For online-tools-only usage, API credits are not the sizing concern. For API and
automation usage, pick a plan based on monthly conversion volume, rate limits,
concurrency, and maximum delay requirements.

## Batch Safeguard

When the task will generate many PDFs, do not run the full batch first.

1. Build one parameterized conversion function or command.
2. Run it on one representative item.
3. Ask the user to inspect that PDF.
4. If the result is acceptable, confirm which credentials to use for the full
   run.
5. Run the batch and log per-item failures.

Skip the pause only when the user explicitly asks to run the full batch
immediately, or when the batch is very small and the user is watching.

## Troubleshooting Loop

Use this loop for existing integrations and wrong-looking output:

1. Reproduce the problem with the current code or command.
2. Inspect the generated PDF. Look for blank pages, login screens, cookie
   banners, loading states, missing images, wrong layout, unexpected headers,
   page-count changes, or broken text.
3. Enable the PDFCrowd debug log and read it yourself.
4. Match the evidence to one troubleshooting entry below.
5. Apply the smallest targeted fix.
6. Rerun and compare the new PDF with the previous output.
7. Stop after three full attempts if the issue is still unresolved. Summarize
   what was tried, what changed, and what the debug log shows.
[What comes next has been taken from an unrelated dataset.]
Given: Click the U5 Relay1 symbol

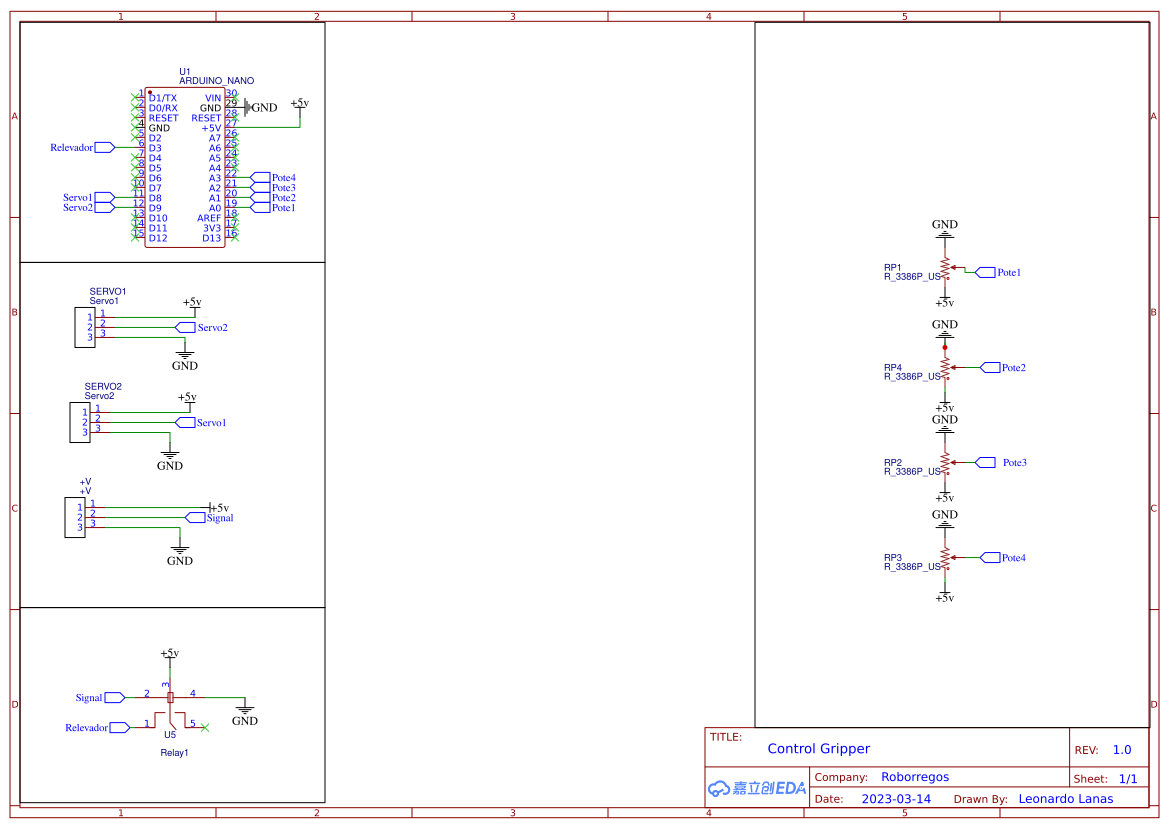Looking at the screenshot, I should point(170,712).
Browser-assisted inspection can be useful, but do not request browser access by
default. Offer it only when it would materially help the specific issue, such as
choosing selectors, diagnosing dynamic rendering, checking network requests, or
comparing live DOM state with PDF output. Explain why it could help and let the
user decide, because browser access may be too invasive or insecure for some
users.

## Debug Log

Enable the debug log when the cause is not obvious.

Client libraries:

```python
client.setDebugLog(True)
client.convertUrlToFile("https://example.com", "output.pdf")
print(client.getDebugLogUrl())
```

HTTP REST:

```bash
curl -D headers.txt \
  -u "${PDFCROWD_USERNAME}:${PDFCROWD_API_KEY}" \
  -F "url=https://example.com" \
  -F "debug_log=true" \
  -o "output.pdf" \
  https://api.pdfcrowd.com/convert/24.04/

grep -i x-pdfcrowd-debug-log headers.txt
```

The HTTP response header is `x-pdfcrowd-debug-log`. The log URL has this form:

```text
https://api.pdfcrowd.com/s/debug/YYYY-MM-DD/<hash>.txt
```

Fetch the log with a normal HTTP GET. It does not require authentication. Scan
for:

- HTTP status errors for CSS, images, fonts, JavaScript, or API calls.
- JavaScript `TypeError`, `ReferenceError`, rejected promises, or console
  errors.
- Warnings about blocked requests, unavailable fonts, SSL issues, or timeouts.
- Lines tagged `[FATAL]`, `[ERROR]`, or `[WARN]`.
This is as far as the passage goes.